RECORDS FOR THE EXERCISE -
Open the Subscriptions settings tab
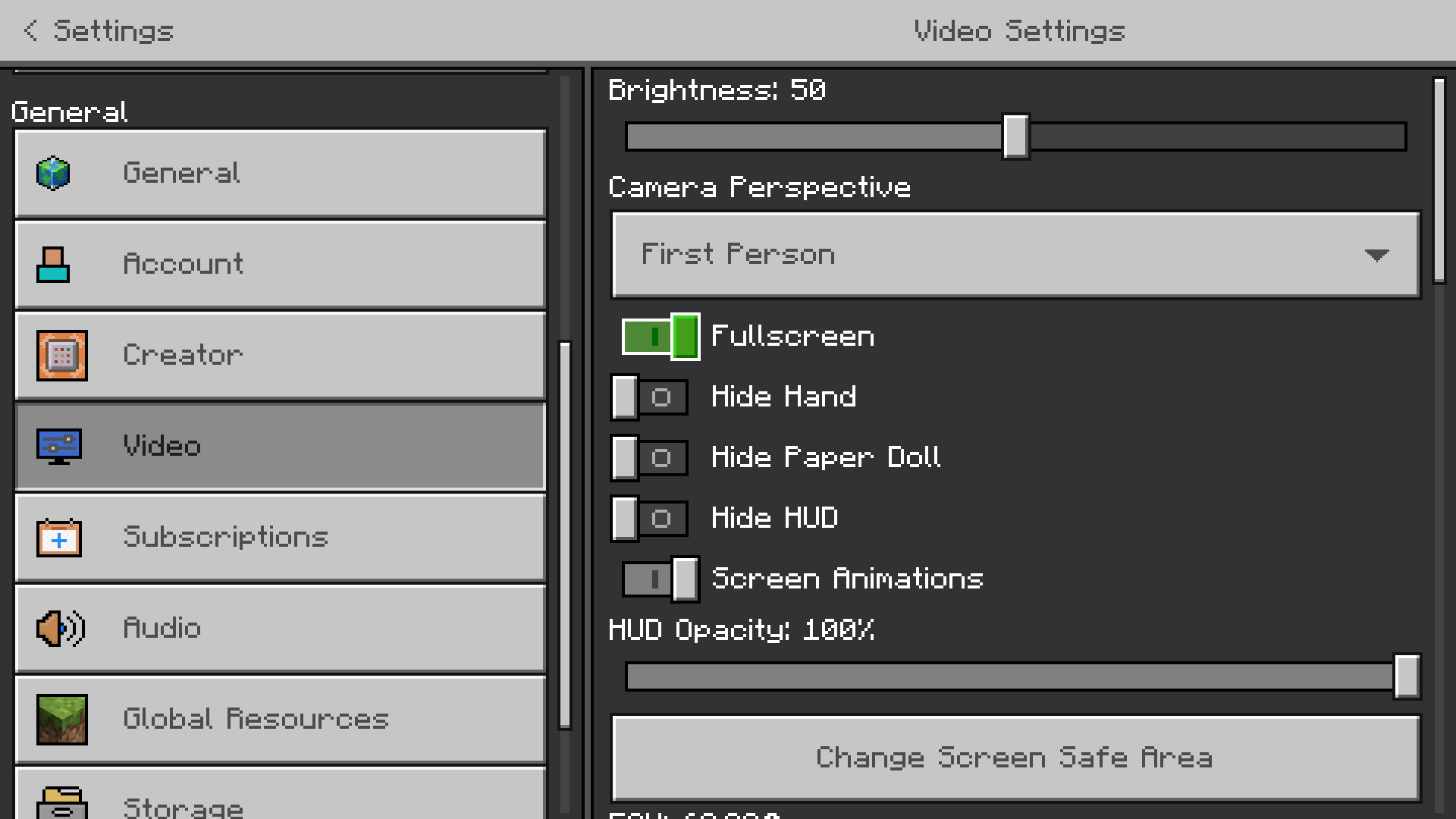This screenshot has height=819, width=1456. [281, 538]
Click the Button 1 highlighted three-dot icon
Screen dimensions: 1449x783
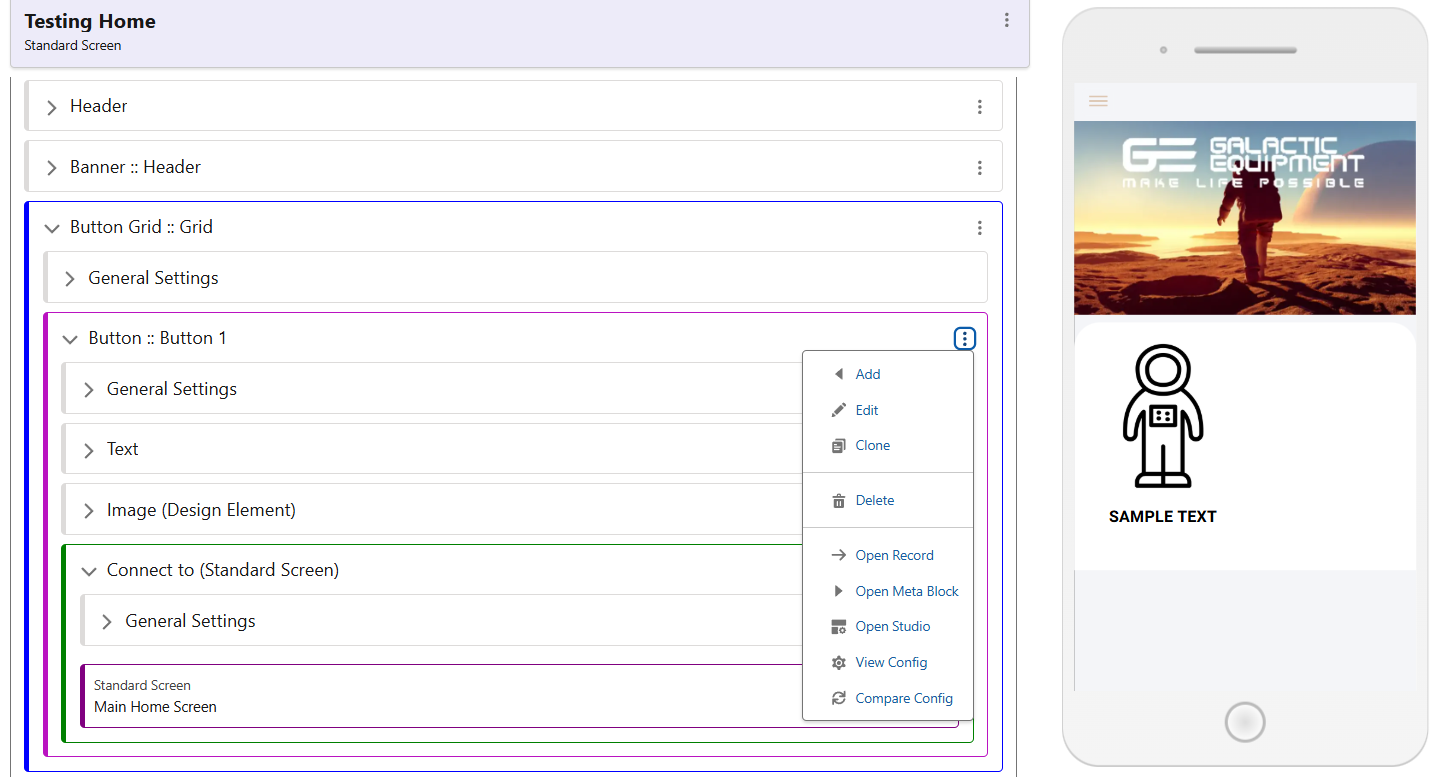[x=964, y=339]
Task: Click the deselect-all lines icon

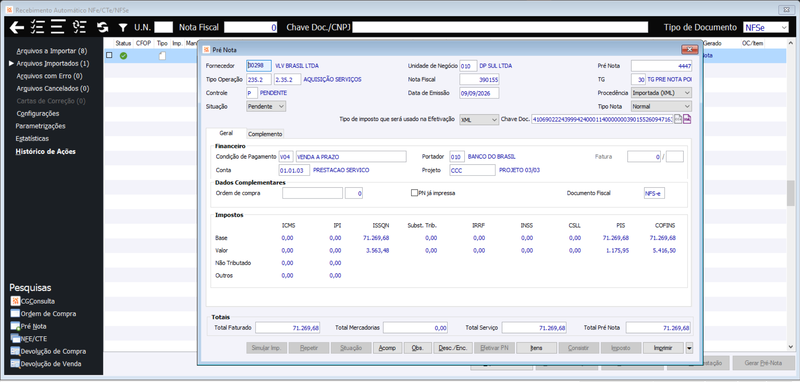Action: tap(58, 28)
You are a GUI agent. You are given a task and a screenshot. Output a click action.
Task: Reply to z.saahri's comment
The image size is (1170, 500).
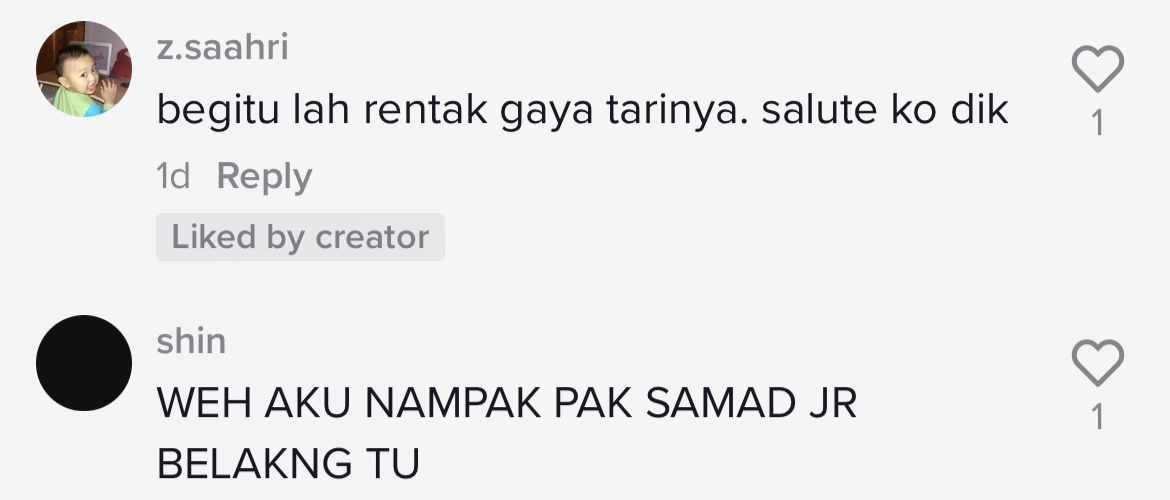[264, 177]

WORK TASK -
The expected output is an exact copy of the lines from the one with "Task: Click the deselect-all lines icon" to the final line of the entries above, pictures excepted; please include both ends.

FINISHED EXERCISE -
Task: Click the deselect-all lines icon

Action: tap(58, 28)
You are a GUI agent. You are given a task and a screenshot. Output a click action.
Task: Reply to z.saahri's comment
The image size is (1170, 500).
[264, 177]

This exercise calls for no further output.